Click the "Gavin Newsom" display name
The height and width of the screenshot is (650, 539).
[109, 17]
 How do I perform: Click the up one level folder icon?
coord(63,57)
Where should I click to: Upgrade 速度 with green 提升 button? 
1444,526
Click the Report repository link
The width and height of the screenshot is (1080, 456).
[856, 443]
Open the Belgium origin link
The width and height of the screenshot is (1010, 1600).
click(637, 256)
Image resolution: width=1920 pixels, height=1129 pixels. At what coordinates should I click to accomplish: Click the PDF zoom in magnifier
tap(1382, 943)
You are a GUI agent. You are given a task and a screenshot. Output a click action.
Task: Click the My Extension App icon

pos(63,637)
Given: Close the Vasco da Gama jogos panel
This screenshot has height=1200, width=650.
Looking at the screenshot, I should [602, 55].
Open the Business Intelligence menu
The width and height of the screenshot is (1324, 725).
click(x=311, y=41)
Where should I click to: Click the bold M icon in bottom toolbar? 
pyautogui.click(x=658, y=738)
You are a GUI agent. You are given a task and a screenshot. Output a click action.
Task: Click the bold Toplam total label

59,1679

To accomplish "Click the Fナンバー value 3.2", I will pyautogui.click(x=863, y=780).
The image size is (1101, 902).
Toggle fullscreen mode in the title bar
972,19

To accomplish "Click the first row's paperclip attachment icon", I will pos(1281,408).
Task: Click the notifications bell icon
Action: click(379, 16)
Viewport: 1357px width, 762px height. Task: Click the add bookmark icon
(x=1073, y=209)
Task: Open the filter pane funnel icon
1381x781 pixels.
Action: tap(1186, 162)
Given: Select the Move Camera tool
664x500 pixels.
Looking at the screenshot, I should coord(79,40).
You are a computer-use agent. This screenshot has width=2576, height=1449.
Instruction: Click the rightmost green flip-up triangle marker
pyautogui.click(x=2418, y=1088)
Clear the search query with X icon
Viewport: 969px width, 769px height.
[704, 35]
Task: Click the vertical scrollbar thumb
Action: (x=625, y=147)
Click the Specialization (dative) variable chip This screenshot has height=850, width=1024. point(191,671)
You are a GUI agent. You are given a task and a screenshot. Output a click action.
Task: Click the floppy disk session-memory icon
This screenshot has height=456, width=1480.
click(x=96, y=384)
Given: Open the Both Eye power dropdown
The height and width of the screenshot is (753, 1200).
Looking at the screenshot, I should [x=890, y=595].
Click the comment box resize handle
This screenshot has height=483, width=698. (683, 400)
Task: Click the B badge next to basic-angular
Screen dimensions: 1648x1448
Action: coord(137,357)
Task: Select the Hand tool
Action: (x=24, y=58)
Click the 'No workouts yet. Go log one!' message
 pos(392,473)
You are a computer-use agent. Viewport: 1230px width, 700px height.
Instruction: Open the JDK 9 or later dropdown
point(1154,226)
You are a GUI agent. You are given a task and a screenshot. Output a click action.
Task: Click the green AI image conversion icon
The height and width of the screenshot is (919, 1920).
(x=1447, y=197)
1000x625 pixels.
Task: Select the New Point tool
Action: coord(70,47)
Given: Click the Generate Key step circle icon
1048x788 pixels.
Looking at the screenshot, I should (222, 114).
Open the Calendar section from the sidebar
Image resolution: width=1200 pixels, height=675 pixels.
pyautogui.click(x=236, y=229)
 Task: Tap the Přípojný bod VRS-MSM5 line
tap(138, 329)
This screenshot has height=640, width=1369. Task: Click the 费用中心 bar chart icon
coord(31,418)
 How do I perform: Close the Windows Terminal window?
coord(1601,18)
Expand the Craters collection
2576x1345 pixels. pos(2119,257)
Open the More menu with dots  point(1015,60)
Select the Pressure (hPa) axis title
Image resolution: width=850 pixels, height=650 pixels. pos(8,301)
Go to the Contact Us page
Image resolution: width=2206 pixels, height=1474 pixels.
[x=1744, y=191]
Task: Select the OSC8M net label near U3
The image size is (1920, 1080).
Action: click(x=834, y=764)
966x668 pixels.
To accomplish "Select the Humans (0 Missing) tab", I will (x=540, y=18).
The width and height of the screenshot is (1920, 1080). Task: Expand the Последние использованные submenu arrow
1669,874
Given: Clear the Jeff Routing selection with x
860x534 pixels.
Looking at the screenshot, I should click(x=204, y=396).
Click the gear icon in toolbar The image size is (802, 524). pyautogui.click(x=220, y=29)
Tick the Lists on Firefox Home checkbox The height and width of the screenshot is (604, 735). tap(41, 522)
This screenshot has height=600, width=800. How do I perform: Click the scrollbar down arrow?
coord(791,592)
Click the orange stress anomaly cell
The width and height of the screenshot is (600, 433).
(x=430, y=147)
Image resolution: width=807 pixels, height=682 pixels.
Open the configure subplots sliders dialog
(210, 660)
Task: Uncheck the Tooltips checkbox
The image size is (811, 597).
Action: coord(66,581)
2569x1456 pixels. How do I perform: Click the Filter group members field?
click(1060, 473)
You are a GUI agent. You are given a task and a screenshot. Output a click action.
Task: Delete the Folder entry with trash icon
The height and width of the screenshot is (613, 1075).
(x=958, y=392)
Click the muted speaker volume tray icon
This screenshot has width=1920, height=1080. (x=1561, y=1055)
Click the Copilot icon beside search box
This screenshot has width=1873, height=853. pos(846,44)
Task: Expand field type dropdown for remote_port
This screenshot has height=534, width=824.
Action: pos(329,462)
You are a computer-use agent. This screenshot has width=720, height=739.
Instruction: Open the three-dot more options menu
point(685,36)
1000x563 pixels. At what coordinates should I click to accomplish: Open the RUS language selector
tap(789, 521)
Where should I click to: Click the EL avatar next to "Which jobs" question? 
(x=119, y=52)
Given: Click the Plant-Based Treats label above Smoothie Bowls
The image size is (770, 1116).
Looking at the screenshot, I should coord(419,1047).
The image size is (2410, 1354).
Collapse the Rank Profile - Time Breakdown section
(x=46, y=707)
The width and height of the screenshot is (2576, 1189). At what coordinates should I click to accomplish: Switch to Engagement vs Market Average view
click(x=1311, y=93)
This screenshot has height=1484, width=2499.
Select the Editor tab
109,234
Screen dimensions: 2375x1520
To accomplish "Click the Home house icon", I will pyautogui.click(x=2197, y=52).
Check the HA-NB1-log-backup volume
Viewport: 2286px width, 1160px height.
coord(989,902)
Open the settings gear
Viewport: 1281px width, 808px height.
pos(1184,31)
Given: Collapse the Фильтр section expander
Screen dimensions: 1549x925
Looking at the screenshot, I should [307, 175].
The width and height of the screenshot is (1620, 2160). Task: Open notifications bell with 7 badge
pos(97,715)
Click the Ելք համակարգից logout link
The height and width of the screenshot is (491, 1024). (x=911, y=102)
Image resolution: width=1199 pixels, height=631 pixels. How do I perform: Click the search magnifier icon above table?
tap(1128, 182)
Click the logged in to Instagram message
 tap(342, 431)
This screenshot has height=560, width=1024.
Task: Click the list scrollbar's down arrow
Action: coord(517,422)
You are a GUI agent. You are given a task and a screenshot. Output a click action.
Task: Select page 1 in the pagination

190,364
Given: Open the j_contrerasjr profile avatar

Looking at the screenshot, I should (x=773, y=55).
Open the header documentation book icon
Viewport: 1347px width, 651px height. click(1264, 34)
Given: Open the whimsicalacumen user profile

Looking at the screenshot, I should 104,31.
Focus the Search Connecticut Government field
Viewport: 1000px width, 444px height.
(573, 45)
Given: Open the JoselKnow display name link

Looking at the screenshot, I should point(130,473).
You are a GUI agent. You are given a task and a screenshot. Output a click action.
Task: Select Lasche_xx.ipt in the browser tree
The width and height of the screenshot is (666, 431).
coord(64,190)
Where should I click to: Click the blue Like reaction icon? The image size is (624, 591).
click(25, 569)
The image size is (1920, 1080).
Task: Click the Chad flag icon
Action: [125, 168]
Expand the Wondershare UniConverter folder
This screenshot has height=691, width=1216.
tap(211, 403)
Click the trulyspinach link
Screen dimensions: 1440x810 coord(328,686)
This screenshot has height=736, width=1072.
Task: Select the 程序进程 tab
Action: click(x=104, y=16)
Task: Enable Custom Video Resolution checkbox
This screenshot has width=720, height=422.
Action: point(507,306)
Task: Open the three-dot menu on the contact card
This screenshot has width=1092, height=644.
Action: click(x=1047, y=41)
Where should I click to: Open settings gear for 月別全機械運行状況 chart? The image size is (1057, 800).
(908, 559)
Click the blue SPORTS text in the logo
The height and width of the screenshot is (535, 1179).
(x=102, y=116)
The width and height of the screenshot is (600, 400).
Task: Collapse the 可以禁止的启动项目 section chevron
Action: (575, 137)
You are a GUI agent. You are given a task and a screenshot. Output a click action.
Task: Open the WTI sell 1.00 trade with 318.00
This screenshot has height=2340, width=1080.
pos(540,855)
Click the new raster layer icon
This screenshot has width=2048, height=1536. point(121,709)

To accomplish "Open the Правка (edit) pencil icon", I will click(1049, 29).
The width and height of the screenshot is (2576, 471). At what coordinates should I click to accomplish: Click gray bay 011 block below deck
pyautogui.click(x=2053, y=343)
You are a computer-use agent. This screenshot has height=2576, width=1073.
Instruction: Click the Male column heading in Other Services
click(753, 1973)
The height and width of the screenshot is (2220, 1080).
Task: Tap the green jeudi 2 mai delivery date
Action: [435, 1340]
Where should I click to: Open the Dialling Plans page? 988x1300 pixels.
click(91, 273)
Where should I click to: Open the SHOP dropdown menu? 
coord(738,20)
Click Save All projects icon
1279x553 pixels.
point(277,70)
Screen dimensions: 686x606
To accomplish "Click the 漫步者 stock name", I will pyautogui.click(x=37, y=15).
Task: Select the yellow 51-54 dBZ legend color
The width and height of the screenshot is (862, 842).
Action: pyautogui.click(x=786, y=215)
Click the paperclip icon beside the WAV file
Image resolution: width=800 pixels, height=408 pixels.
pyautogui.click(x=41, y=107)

#### [Goal]
Transcribe everything from the line that contains "Click the Report repository link" down to the line that contains "Looking at the screenshot, I should coord(79,40).", keeping each line exactly the same.

#### [Task solution]
Click the Report repository link
The width and height of the screenshot is (1080, 456).
[856, 443]
Open the Belgium origin link
The width and height of the screenshot is (1010, 1600).
click(637, 256)
Image resolution: width=1920 pixels, height=1129 pixels. At what coordinates should I click to accomplish: Click the PDF zoom in magnifier
tap(1382, 943)
You are a GUI agent. You are given a task and a screenshot. Output a click action.
Task: Click the My Extension App icon

pos(63,637)
Given: Close the Vasco da Gama jogos panel
This screenshot has height=1200, width=650.
Looking at the screenshot, I should [602, 55].
Open the Business Intelligence menu
The width and height of the screenshot is (1324, 725).
click(x=311, y=41)
Where should I click to: Click the bold M icon in bottom toolbar? 
pyautogui.click(x=658, y=738)
You are a GUI agent. You are given a task and a screenshot. Output a click action.
Task: Click the bold Toplam total label

59,1679

To accomplish "Click the Fナンバー value 3.2", I will pyautogui.click(x=863, y=780).
The image size is (1101, 902).
Toggle fullscreen mode in the title bar
972,19

To accomplish "Click the first row's paperclip attachment icon", I will pos(1281,408).
Task: Click the notifications bell icon
Action: click(379, 16)
Viewport: 1357px width, 762px height. Task: Click the add bookmark icon
(x=1073, y=209)
Task: Open the filter pane funnel icon
1381x781 pixels.
Action: tap(1186, 162)
Given: Select the Move Camera tool
664x500 pixels.
Looking at the screenshot, I should coord(79,40).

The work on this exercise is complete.